Inhibition of formyl peptide receptor 1 reduces the efficacy of anticancer chemotherapy against carcinogen-induced breast cancer

Abstract

The loss-of-function mutation of formyl peptide receptor 1 (FPR1) has a negative impact on the progression-free and overall survival of breast cancer patients treated with anthracycline-based adjuvant chemotherapy. This effect may be attributed to the fact that chemotherapy-induced antitumor immunity requires FPR1 and that such anticancer immune responses are responsible for the long-term effects of chemotherapy.

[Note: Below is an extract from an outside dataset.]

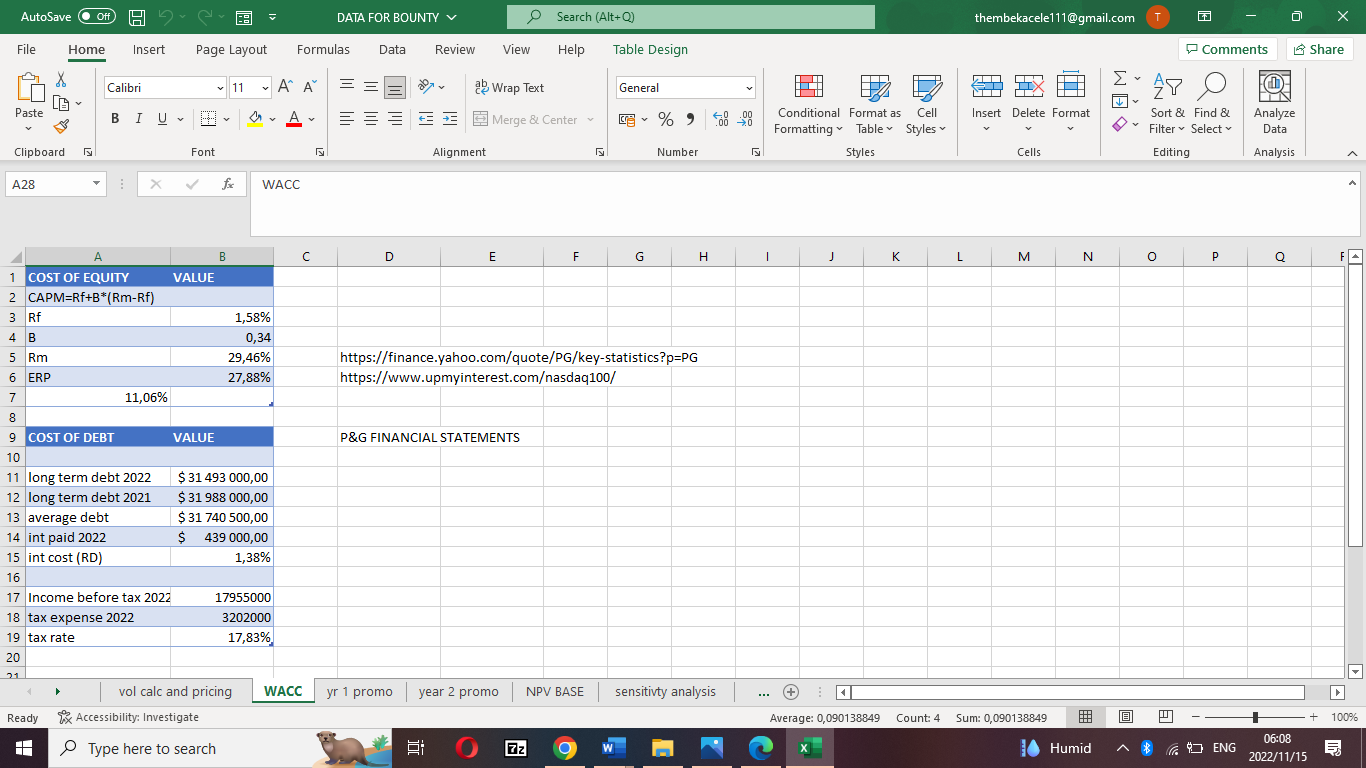Viewport: 1366px width, 768px height.
Task: Click the Search box in title bar
Action: click(x=690, y=17)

Here, we investigated the possible contribution of FPR1 to the efficacy of a combination of mitoxantrone (MTX) and cyclophosphamide (CTX) for the treatment of hormone-induced breast cancer. Breast cancer induced by a combination of medroxyprogesterone acetate (MPA) and 7,12-Dimethylbenz[a]anthracene (DMBA) could be successfully treated with MTX plus CTX in thus far that tumor growth was retarded and overall survival was extended (as compared to vehicle-only treated controls). However, the therapeutic efficacy of the combination therapy was completely abolished when FPR1 receptors were blocked by means of cyclosporin H (CsH). Future genetic studies on neoadjuvant chemotherapy-treated breast cancers are warranted to validate these findings at the clinical level.

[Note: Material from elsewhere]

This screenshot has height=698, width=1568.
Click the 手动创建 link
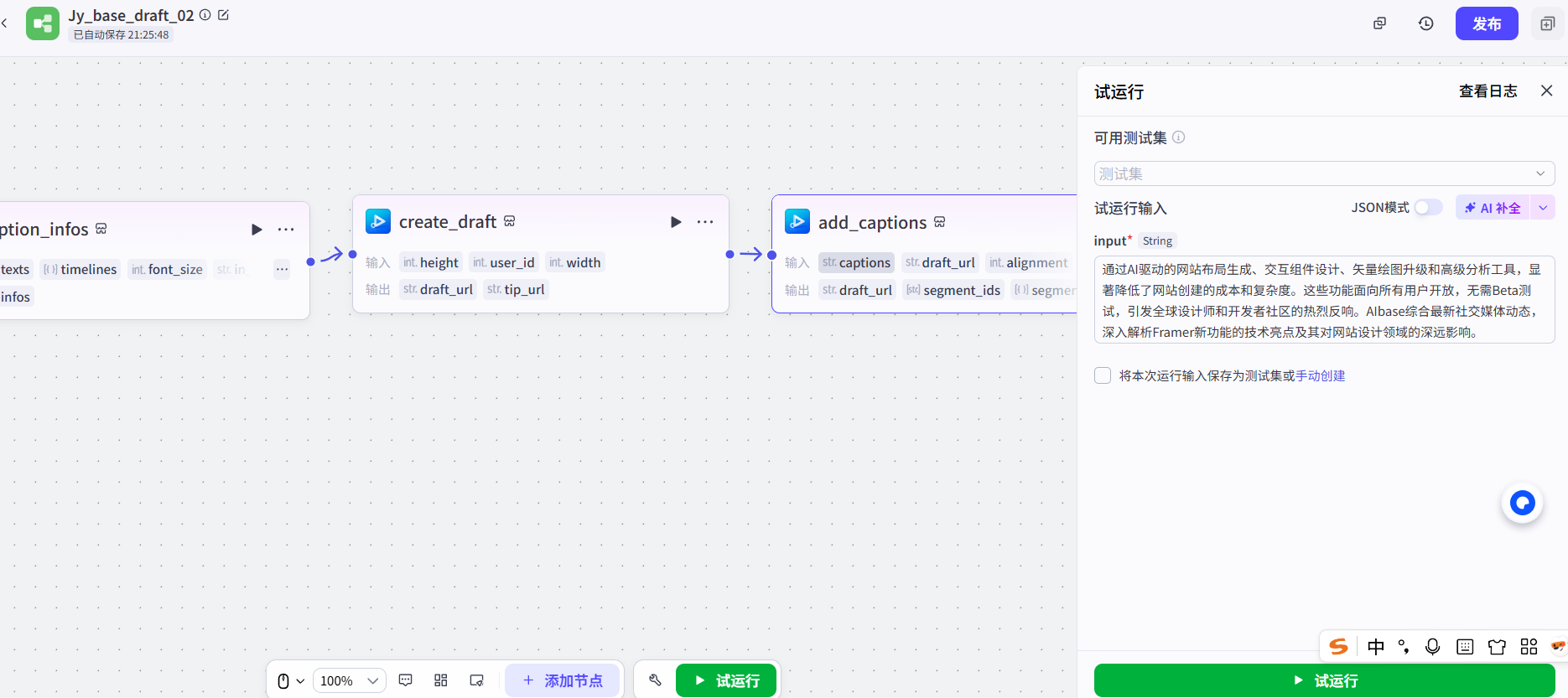point(1320,375)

Keywords: Annexin A1; FPR1; chemotherapy; immunosurveillance; mammary carcinoma.

Figure 1.

Characteristics of the breast cancer model used in this study. Breast cancers were induced in young (7-weeks-old) female BALB/c mice by implantation of medroxyprogesterone acetate (MPA)-releasing pellets followed by gavage with the DNA damaging agent 7,12-Dimethylbenz[a]anthracene (DMBA) for the following 6 weeks. The overall scheme of the experiment is shown in (A). Note that the interval between the last DMBA injection and the manifestation of palpable breast cancer lesions is rather variable. This interval is demonstrated for each mouse that was subsequently randomized for assignment to different treatment groups, as shown in (B). PBS, phosphate buffered saline; CsH, cyclosporine H; CTX, cyclophosphamide; MTX, mitoxantrone.

Figure 2.

Effects of cyclosporin H on the efficacy of anticancer chemotherapy in a mouse model of breast cancers. (A) Immunocompetent BALB/c wild type (WT) mice bearing palpable hormone-induced mammary cancers received i.p. 5.17 mg/kg mitoxantrone (MTX) and 50 mg/kg cyclophosphamide (CTX) together with 30 mg/kg cyclosporin H (CsH) or an equivalent volume of phosphate buffered saline (PBS) and tumor growth was routinely assessed. Mice were treated when the tumor surface reached 25–35 mm² (day 0) and tumor growth was routinely assessed starting from the apparition of each tumor. Results from one representative experiment out of two independent ones involving at least four mice/group and yielding similar results are illustrated. Data are represented as means ± SEM over time. **p < 0.01, ***p < 0.001 (Wald test), as compared to PBS-treated tumors; ^###p < 0.05 (Wald test), as compared to MTX + CTX + CsH-treated tumors. Kaplan–Meier survival curves are shown in (B). n.s., non-significant, ***p < 0.001 (Log-Rank), as compared to PBS-treated tumors; ^##p < 0.01 (Log-Rank), as compared to MTX + CTX+ CsH-treated tumors.